LISTED ENTRIES START

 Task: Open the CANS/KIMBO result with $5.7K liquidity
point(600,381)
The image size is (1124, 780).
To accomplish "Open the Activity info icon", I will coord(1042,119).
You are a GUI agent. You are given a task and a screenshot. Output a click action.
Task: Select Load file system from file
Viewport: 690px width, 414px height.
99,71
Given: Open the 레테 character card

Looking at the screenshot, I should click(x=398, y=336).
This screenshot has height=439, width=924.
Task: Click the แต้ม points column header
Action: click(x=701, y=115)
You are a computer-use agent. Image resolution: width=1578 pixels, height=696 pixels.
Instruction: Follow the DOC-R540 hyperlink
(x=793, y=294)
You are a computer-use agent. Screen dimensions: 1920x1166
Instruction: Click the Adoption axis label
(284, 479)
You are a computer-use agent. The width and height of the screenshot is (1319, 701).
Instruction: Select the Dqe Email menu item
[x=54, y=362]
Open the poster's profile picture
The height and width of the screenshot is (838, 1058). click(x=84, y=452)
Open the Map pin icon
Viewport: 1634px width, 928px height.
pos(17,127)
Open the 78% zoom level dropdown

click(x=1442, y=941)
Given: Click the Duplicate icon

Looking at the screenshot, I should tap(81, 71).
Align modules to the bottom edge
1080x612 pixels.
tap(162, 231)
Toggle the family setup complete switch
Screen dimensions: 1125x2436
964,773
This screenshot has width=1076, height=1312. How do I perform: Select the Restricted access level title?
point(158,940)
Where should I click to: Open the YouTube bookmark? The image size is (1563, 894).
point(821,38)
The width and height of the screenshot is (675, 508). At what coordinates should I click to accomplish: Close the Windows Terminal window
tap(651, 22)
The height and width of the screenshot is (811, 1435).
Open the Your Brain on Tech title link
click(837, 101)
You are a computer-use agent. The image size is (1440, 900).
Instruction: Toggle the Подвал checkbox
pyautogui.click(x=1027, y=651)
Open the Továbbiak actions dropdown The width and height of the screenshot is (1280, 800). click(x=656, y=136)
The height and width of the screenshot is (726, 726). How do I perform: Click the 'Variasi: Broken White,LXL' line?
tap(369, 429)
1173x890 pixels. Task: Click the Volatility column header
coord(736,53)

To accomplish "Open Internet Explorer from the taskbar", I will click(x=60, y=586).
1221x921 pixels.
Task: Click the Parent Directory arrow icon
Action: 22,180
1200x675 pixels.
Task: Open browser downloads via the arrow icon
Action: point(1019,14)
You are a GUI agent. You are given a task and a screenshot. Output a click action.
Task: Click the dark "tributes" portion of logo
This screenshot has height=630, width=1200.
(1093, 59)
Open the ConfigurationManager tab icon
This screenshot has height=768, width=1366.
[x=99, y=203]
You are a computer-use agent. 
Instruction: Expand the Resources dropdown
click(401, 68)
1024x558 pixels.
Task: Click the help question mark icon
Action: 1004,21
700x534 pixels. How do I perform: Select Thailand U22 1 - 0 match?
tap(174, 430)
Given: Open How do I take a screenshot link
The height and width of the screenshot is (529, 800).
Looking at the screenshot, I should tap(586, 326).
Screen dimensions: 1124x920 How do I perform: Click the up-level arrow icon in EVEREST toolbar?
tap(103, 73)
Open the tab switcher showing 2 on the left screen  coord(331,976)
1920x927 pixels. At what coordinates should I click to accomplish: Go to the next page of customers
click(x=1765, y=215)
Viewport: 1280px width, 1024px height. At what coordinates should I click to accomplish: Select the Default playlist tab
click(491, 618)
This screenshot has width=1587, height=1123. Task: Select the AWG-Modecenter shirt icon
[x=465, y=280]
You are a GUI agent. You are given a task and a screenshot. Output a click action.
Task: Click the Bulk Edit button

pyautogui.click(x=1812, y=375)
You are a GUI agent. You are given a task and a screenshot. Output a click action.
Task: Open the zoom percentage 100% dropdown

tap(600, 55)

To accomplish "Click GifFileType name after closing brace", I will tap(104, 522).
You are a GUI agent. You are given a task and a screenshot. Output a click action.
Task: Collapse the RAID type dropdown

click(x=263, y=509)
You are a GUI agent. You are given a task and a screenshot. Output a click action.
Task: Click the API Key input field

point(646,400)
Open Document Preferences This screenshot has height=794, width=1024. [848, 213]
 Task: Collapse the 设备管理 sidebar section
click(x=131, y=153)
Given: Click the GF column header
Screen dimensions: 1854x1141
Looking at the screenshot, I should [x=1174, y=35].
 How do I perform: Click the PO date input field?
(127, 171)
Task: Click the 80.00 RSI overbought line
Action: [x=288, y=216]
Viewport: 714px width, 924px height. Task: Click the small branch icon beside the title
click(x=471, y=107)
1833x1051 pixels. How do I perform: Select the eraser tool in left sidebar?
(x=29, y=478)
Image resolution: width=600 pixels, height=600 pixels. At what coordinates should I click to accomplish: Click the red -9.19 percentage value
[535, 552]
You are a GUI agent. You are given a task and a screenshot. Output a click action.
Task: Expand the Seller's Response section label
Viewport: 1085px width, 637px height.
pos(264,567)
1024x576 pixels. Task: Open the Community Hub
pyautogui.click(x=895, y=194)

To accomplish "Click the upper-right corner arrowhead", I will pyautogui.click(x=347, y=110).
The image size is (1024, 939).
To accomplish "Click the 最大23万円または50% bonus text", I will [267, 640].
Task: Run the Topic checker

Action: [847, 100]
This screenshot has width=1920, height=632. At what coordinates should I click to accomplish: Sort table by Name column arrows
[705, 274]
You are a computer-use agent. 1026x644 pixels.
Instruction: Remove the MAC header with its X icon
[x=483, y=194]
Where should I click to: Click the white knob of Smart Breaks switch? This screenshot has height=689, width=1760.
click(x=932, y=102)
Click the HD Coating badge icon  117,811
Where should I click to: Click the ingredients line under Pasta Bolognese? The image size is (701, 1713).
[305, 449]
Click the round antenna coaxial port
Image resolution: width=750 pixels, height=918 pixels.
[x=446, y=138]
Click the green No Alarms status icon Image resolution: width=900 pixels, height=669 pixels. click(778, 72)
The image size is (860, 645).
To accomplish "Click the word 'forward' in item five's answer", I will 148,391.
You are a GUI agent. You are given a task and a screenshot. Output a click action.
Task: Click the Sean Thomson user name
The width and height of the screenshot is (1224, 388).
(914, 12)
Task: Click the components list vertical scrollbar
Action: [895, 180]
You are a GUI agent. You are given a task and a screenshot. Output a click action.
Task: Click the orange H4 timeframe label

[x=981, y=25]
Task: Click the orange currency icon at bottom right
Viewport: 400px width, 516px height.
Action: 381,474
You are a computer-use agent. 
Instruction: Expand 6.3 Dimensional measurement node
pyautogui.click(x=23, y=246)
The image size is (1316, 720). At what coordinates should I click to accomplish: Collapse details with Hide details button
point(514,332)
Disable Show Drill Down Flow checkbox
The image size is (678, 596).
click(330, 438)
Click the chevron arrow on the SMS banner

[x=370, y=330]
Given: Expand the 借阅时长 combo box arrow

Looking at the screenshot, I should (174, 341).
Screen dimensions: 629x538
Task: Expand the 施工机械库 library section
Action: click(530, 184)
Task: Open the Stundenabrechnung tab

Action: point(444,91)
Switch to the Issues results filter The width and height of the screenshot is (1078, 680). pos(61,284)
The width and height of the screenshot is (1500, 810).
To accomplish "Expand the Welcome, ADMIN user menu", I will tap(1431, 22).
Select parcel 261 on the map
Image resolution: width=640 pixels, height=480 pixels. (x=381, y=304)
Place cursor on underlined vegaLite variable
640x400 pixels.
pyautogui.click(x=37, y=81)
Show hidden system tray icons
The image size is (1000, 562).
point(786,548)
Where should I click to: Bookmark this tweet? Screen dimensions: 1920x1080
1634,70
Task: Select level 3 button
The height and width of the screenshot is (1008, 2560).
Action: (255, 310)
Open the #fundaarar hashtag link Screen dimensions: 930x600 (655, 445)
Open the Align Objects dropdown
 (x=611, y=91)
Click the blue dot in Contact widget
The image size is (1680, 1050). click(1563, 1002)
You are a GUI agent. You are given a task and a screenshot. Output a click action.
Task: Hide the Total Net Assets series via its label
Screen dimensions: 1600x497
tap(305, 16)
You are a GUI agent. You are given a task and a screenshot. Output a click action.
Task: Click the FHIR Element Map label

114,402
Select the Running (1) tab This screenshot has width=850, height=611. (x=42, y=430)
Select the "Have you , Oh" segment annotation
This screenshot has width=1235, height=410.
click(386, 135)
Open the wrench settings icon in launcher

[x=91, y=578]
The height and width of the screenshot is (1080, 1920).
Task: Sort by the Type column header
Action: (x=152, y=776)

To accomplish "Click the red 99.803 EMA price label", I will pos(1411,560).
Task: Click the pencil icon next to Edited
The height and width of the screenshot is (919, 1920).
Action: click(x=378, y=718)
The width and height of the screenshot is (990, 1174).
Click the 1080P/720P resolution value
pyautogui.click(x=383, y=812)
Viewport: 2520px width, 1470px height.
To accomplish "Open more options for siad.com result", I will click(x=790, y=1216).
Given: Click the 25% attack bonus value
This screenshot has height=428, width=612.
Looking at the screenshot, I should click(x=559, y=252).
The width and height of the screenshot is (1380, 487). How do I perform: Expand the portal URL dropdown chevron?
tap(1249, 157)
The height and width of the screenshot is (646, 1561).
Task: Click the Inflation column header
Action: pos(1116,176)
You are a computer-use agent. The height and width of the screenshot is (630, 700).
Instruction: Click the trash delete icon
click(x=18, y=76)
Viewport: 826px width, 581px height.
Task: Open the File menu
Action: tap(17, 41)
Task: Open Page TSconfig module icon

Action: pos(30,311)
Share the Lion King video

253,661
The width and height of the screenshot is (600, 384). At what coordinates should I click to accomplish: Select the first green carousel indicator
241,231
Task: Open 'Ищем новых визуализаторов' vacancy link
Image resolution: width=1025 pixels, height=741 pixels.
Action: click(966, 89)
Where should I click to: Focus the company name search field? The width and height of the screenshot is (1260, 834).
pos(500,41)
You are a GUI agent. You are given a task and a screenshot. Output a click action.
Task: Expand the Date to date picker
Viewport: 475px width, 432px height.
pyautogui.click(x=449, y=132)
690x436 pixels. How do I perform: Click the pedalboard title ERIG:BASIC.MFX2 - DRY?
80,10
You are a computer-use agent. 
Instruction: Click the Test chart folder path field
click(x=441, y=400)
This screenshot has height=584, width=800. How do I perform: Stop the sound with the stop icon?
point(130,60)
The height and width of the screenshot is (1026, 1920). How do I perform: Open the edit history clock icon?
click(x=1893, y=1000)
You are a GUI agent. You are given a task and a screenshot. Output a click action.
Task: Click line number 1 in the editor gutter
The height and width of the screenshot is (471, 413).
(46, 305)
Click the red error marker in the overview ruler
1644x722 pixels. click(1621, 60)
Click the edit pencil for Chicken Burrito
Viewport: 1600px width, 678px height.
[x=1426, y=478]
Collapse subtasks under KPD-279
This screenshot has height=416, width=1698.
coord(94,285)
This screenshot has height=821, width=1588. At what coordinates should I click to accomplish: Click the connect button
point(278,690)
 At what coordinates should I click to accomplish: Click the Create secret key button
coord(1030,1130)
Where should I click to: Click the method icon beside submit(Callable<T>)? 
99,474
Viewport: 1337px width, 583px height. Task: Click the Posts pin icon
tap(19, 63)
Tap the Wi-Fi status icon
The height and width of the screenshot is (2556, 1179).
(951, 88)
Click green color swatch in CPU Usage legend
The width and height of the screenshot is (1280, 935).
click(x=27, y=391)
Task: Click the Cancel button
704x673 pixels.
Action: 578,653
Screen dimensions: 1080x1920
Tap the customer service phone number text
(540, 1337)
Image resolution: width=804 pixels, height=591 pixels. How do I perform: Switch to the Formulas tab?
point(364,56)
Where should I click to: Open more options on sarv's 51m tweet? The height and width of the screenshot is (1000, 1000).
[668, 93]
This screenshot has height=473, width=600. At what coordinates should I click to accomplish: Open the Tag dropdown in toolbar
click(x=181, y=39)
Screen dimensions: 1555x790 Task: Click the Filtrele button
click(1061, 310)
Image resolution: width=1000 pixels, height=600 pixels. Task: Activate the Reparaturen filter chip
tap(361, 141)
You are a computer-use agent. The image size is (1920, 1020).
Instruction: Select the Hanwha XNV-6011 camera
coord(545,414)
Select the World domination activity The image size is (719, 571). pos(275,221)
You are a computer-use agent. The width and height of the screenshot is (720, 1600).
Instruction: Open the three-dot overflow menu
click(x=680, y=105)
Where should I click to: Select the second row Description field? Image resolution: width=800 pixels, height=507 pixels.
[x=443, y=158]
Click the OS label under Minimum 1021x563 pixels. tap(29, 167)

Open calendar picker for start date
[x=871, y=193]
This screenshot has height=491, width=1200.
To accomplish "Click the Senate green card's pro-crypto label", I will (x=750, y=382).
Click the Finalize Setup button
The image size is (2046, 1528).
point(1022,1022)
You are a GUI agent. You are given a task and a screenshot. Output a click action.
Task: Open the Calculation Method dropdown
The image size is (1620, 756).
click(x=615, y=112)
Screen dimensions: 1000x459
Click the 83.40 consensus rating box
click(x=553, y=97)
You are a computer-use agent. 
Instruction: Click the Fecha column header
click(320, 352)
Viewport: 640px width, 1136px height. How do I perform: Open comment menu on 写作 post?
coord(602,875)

LISTED ENTRIES END

■ YOUR INSTRUCTIONS
For the word "system", find all matching lines in the entries above and copy them out.

■ REPLY
Task: Select Load file system from file
Show hidden system tray icons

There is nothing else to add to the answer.